[[ DATA FOR THIS TASK, beginning ]]

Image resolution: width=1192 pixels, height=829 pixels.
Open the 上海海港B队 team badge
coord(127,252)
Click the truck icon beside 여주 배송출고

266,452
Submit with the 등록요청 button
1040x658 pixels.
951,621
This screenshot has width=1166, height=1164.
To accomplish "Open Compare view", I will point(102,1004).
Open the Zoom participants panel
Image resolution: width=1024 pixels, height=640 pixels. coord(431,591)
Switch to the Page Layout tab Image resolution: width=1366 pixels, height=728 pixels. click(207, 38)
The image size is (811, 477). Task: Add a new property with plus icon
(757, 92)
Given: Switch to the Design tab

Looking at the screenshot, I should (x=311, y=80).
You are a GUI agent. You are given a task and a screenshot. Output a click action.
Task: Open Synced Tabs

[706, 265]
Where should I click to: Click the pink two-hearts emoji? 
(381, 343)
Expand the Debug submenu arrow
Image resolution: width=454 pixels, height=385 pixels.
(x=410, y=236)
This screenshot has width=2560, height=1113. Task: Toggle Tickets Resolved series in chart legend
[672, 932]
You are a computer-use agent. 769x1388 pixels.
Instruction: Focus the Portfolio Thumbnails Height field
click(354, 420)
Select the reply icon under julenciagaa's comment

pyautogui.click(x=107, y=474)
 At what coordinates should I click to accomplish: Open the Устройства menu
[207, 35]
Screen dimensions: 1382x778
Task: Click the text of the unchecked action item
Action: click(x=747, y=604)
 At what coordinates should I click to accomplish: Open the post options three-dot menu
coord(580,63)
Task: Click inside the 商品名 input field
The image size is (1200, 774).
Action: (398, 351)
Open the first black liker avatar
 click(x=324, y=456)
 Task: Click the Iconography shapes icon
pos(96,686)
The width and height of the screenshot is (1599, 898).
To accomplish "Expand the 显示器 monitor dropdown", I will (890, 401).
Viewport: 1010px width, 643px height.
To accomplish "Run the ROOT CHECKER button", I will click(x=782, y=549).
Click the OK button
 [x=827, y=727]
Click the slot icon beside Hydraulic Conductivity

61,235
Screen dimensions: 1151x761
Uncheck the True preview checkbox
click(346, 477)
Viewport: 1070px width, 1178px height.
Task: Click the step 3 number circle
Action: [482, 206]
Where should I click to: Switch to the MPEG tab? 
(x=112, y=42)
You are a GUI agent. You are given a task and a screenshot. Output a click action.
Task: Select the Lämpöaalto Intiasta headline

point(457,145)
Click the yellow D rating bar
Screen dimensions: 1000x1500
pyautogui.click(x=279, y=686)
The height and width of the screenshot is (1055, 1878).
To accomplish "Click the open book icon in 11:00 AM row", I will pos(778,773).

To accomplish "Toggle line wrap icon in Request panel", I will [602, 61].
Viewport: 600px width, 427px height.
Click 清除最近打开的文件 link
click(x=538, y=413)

[[ DATA FOR THIS TASK, end ]]

--- DESCRIPTION OF THE TASK ---
With the line that contains "Open the first black liker avatar" as your start, reproduce the data above exactly through its last line, and nothing before that start.

--- EXPECTED ANSWER ---
Open the first black liker avatar
 click(x=324, y=456)
 Task: Click the Iconography shapes icon
pos(96,686)
The width and height of the screenshot is (1599, 898).
To accomplish "Expand the 显示器 monitor dropdown", I will (890, 401).
Viewport: 1010px width, 643px height.
To accomplish "Run the ROOT CHECKER button", I will click(x=782, y=549).
Click the OK button
 [x=827, y=727]
Click the slot icon beside Hydraulic Conductivity

61,235
Screen dimensions: 1151x761
Uncheck the True preview checkbox
click(346, 477)
Viewport: 1070px width, 1178px height.
Task: Click the step 3 number circle
Action: [482, 206]
Where should I click to: Switch to the MPEG tab? 
(x=112, y=42)
You are a GUI agent. You are given a task and a screenshot. Output a click action.
Task: Select the Lämpöaalto Intiasta headline

point(457,145)
Click the yellow D rating bar
Screen dimensions: 1000x1500
pyautogui.click(x=279, y=686)
The height and width of the screenshot is (1055, 1878).
To accomplish "Click the open book icon in 11:00 AM row", I will pos(778,773).

To accomplish "Toggle line wrap icon in Request panel", I will [602, 61].
Viewport: 600px width, 427px height.
Click 清除最近打开的文件 link
click(x=538, y=413)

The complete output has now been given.